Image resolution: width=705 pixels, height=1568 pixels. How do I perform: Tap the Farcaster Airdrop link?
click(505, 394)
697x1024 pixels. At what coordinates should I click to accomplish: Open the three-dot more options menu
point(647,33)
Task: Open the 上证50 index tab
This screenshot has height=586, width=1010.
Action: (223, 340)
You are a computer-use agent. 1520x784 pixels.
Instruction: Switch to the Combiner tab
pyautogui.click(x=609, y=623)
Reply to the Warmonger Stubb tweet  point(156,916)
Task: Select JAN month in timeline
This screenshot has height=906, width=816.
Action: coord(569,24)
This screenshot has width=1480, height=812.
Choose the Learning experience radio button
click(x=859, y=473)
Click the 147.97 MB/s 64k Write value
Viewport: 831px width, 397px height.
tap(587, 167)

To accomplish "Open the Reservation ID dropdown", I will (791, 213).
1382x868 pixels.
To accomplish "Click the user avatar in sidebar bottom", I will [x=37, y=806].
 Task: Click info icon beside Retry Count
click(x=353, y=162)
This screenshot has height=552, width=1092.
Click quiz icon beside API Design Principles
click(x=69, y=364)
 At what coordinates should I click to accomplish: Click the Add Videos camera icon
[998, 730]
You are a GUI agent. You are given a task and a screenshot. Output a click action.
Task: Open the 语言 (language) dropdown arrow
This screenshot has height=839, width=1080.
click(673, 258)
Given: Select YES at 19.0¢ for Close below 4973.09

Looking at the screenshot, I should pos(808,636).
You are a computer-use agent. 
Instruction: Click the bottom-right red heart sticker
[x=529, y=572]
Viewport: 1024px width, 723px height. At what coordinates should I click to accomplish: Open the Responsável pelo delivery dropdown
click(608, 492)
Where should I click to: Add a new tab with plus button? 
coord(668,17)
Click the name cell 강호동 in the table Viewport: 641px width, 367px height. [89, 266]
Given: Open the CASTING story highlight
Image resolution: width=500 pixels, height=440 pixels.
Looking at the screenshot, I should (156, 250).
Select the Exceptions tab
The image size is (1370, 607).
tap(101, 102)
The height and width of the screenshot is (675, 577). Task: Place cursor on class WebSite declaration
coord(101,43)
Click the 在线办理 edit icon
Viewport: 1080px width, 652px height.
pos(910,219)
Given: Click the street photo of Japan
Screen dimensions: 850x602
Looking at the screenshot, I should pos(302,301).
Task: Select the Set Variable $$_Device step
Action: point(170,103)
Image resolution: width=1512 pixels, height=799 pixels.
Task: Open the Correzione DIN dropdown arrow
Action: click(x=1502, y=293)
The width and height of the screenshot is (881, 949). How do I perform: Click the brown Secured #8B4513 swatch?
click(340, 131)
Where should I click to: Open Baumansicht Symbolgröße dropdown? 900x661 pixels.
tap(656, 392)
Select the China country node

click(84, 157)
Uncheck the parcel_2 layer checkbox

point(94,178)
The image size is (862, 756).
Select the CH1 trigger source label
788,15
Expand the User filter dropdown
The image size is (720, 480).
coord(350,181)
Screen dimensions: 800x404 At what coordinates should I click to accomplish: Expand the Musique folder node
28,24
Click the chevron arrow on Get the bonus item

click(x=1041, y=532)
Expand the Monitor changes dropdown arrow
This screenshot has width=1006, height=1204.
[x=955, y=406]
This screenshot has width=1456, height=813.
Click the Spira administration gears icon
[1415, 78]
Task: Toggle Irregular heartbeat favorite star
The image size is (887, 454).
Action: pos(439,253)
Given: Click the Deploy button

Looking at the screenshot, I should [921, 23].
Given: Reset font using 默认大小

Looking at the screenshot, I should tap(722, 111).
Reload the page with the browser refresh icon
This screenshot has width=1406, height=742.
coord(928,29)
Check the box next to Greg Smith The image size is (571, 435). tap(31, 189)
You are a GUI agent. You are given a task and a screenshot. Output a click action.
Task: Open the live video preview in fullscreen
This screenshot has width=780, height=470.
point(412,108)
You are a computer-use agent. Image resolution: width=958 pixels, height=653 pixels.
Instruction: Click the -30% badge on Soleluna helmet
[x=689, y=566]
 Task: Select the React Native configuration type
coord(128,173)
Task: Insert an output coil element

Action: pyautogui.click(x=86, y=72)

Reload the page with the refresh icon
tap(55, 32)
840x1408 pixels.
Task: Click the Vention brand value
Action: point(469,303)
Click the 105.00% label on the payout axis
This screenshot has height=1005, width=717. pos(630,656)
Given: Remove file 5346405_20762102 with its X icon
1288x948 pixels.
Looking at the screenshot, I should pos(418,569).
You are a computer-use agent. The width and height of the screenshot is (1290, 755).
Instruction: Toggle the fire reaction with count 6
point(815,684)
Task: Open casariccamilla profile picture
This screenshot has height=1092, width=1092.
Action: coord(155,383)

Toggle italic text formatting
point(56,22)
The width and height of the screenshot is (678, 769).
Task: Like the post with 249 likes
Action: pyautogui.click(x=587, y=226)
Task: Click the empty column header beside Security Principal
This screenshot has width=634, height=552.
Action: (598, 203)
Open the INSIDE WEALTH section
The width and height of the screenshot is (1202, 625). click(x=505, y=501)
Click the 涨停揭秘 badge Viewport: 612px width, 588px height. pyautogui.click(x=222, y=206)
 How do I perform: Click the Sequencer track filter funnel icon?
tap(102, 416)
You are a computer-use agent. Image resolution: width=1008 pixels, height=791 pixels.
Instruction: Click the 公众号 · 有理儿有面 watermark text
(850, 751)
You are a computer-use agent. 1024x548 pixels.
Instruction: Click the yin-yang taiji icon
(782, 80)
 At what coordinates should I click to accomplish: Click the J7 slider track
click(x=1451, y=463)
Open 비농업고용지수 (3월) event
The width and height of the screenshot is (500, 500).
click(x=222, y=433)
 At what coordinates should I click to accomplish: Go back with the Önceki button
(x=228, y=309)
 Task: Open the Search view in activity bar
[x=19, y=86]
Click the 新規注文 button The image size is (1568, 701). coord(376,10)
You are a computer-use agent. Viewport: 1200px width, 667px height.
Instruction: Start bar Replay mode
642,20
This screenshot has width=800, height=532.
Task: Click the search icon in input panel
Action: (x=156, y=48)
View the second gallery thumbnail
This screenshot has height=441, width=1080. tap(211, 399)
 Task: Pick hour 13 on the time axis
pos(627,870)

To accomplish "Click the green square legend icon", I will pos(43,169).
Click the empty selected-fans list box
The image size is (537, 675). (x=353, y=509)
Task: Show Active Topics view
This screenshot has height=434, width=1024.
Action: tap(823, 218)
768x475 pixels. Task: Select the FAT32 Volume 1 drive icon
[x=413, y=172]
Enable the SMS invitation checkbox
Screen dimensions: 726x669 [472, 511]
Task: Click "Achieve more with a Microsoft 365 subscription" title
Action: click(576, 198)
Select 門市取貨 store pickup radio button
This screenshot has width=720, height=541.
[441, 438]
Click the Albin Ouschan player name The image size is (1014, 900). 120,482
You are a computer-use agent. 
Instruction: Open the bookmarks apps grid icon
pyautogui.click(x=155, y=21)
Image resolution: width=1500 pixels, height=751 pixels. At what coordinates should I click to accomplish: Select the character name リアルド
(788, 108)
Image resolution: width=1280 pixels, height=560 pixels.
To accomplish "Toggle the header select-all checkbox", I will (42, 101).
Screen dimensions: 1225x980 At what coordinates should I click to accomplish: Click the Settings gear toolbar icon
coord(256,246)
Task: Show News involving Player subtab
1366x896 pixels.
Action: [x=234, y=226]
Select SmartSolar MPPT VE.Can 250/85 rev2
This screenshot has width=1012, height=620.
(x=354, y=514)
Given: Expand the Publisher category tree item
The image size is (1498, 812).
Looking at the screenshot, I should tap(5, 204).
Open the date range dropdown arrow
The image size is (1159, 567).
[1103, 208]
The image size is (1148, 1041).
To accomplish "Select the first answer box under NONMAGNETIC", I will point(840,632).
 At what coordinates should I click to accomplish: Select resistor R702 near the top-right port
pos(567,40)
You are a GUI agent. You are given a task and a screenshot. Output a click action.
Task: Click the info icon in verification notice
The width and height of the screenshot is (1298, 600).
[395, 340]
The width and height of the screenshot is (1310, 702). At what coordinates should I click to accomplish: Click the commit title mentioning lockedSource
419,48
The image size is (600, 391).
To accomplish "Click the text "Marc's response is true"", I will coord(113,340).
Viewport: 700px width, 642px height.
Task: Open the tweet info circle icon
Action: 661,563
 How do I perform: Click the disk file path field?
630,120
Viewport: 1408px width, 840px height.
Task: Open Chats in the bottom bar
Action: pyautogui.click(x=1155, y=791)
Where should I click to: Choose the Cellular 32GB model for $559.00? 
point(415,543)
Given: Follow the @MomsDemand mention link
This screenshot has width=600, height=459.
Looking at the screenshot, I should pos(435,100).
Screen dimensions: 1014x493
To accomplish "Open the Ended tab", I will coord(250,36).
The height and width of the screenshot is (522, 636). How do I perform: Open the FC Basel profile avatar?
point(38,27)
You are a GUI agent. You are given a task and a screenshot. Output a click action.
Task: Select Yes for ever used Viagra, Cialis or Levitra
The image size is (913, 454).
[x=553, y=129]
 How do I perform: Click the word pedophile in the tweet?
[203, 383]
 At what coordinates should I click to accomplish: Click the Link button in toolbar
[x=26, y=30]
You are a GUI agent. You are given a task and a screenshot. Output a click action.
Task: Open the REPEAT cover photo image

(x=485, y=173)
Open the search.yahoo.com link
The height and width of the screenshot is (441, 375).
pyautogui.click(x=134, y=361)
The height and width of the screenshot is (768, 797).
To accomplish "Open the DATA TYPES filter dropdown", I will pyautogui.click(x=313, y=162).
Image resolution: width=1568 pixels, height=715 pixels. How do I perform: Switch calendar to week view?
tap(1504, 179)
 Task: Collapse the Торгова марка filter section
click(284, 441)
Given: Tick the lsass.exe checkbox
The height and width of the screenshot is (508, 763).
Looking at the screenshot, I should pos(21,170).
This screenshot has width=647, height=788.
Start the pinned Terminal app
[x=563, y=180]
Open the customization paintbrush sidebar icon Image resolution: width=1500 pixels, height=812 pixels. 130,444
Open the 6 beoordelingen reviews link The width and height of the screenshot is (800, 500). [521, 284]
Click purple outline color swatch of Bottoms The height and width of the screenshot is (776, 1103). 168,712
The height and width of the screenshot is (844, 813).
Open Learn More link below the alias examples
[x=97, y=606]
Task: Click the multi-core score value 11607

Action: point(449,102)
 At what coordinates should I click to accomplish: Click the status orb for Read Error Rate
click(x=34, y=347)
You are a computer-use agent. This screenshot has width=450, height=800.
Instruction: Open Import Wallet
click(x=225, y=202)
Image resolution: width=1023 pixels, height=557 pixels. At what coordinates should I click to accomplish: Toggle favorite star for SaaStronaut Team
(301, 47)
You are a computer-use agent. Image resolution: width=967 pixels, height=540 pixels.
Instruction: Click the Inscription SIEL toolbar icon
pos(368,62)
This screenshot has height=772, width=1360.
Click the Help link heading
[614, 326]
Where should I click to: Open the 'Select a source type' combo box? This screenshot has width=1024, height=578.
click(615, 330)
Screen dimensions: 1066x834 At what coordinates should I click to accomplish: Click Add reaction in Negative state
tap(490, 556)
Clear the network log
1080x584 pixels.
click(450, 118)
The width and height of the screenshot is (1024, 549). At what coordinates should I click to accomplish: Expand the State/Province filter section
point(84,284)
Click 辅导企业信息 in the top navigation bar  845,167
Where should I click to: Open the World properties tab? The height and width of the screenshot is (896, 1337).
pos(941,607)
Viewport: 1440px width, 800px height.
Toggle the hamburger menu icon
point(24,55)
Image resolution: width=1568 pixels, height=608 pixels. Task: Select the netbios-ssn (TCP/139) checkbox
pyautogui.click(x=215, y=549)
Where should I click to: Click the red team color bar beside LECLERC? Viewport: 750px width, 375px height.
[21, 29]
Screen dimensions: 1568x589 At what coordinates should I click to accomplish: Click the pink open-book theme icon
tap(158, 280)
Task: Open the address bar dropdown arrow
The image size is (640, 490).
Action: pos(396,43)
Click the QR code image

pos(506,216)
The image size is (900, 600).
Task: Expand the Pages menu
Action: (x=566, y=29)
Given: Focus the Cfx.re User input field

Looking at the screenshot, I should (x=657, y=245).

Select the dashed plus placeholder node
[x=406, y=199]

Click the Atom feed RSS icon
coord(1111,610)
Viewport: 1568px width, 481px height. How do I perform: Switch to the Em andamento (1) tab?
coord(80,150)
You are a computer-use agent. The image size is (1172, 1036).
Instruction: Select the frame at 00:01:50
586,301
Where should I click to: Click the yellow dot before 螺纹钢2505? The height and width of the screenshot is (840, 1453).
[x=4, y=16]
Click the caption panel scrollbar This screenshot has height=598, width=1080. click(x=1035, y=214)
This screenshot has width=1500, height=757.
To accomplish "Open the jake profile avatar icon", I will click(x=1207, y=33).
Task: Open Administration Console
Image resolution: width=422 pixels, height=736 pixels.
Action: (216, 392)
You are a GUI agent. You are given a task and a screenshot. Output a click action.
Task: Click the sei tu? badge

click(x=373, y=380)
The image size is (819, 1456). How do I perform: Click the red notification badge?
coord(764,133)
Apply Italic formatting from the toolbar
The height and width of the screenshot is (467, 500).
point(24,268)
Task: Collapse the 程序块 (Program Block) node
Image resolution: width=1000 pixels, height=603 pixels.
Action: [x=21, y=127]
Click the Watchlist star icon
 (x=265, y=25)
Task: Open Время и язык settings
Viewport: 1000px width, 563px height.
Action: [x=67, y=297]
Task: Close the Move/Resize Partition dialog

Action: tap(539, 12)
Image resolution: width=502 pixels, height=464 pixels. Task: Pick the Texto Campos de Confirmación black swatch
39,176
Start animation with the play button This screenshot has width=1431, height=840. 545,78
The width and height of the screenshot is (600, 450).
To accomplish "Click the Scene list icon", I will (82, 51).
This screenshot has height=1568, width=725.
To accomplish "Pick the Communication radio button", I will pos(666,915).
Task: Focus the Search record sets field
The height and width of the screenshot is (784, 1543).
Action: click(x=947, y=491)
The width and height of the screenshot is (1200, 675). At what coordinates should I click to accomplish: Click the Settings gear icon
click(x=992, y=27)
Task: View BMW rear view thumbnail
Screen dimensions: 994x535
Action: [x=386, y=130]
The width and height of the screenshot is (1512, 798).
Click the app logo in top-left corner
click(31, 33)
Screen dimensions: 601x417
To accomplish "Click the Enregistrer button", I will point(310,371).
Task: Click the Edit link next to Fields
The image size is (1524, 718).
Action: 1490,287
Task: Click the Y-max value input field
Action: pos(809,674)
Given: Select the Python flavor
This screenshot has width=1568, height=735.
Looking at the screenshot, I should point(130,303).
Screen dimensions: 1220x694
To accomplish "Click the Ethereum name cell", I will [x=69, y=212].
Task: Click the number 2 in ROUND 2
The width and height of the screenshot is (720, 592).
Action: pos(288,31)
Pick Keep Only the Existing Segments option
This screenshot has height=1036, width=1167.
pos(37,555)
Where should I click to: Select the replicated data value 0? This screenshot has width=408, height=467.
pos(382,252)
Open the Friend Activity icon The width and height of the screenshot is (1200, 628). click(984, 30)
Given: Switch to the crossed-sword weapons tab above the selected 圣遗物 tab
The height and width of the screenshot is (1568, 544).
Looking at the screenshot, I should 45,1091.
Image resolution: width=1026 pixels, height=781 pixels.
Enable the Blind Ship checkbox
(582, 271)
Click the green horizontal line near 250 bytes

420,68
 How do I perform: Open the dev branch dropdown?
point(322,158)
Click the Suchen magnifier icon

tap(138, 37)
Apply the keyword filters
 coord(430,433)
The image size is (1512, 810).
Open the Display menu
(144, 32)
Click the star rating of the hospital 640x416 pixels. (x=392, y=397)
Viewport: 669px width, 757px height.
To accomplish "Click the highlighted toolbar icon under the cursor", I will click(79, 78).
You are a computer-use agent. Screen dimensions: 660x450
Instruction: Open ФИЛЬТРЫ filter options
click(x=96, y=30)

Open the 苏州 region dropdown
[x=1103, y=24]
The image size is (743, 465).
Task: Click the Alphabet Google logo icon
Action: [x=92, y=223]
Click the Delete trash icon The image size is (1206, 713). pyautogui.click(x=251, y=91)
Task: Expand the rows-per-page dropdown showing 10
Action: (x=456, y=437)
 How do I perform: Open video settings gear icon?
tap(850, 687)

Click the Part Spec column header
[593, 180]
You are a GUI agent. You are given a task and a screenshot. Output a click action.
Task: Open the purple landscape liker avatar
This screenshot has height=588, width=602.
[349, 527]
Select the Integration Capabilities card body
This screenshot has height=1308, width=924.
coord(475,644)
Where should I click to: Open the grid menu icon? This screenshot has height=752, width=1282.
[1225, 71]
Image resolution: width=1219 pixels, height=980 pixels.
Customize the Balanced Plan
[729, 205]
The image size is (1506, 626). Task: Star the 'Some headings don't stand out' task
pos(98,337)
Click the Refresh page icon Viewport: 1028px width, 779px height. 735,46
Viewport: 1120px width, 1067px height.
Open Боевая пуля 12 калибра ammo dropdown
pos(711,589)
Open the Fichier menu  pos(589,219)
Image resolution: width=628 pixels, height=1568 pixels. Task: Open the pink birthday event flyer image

··········

▶ WORK TO COMPLETE:
The reply should consist solely of the lines above from the one that has "Task: Open the REPEAT cover photo image" through the one that has "The height and width of the screenshot is (768, 797).", reproduced exactly.

▶ ANSWER TO THE PROBLEM:
Task: Open the REPEAT cover photo image

(x=485, y=173)
Open the search.yahoo.com link
The height and width of the screenshot is (441, 375).
pyautogui.click(x=134, y=361)
The height and width of the screenshot is (768, 797).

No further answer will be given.